=== Records shown ===
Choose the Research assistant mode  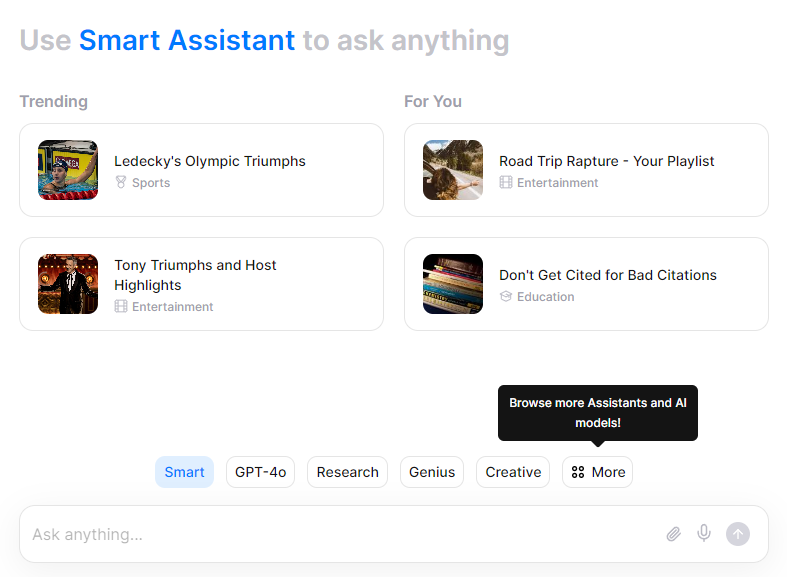(x=347, y=472)

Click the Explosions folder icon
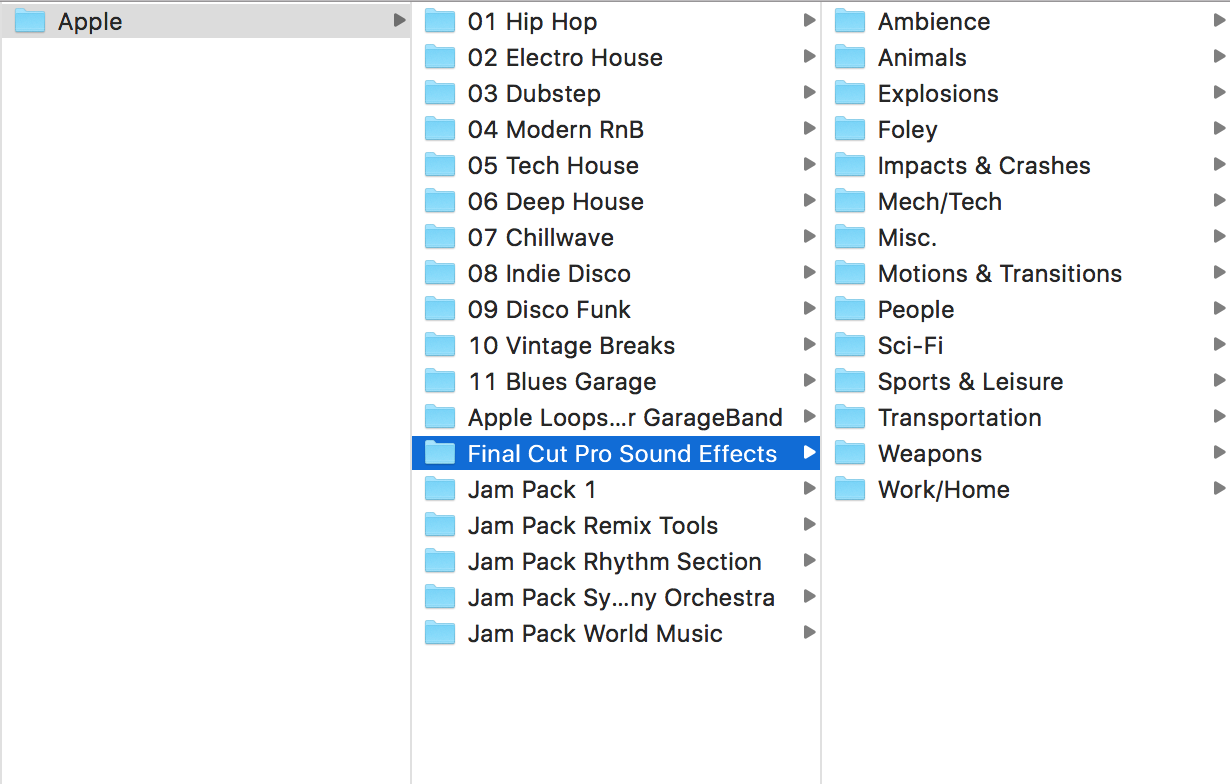[x=850, y=93]
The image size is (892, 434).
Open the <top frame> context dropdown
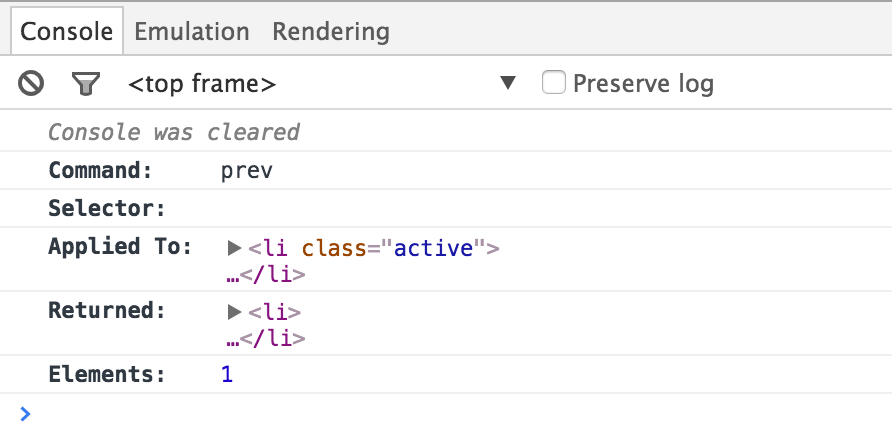pos(320,84)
===
* _Required task_
Pull out every line of the records that contains the string "context". Case counts.

* _Reply to the exercise_
Open the <top frame> context dropdown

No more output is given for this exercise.